# START OF DATA LINES

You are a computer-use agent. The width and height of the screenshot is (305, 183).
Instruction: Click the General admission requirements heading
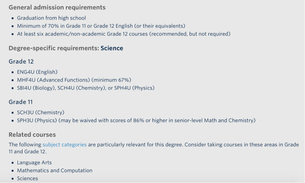click(57, 7)
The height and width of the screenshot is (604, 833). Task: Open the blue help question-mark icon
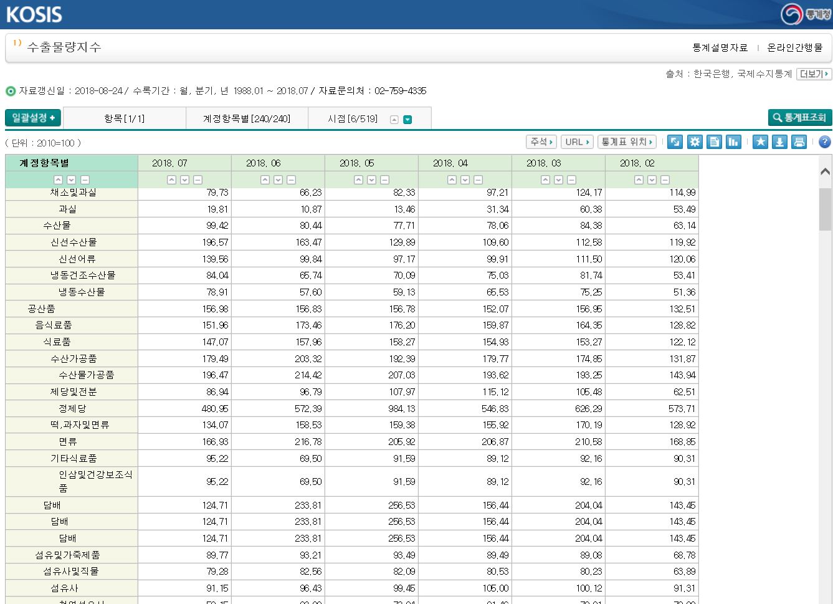[824, 142]
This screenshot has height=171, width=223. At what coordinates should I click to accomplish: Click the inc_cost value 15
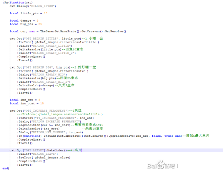pos(42,104)
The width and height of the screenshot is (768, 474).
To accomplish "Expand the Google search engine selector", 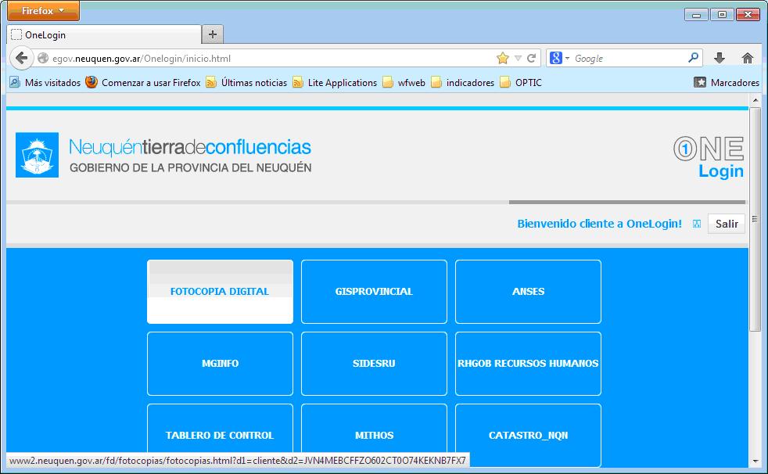I will click(x=560, y=58).
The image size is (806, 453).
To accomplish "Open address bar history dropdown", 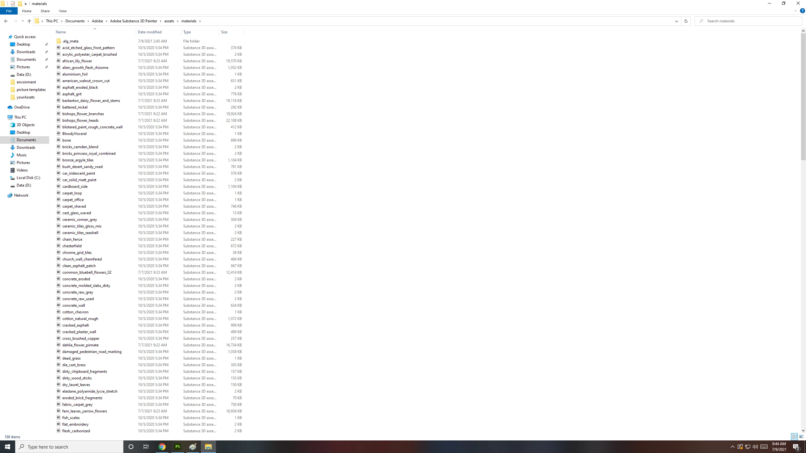I will click(x=676, y=21).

# END OF DATA LINES

§ REQUIRED TASK
Revise the records from their start up to and including the line containing "pos(42,104)", replacing "screenshot" with "image" and changing nothing else. Omit the pictures from your output.

§ WORKED SOLUTION
You are a computer-use agent. The width and height of the image is (305, 183).
Instruction: Click the General admission requirements heading
click(57, 7)
The height and width of the image is (604, 833). Task: Open the blue help question-mark icon
[824, 142]
This image has height=171, width=223. At what coordinates should I click to accomplish: Click the inc_cost value 15
pos(42,104)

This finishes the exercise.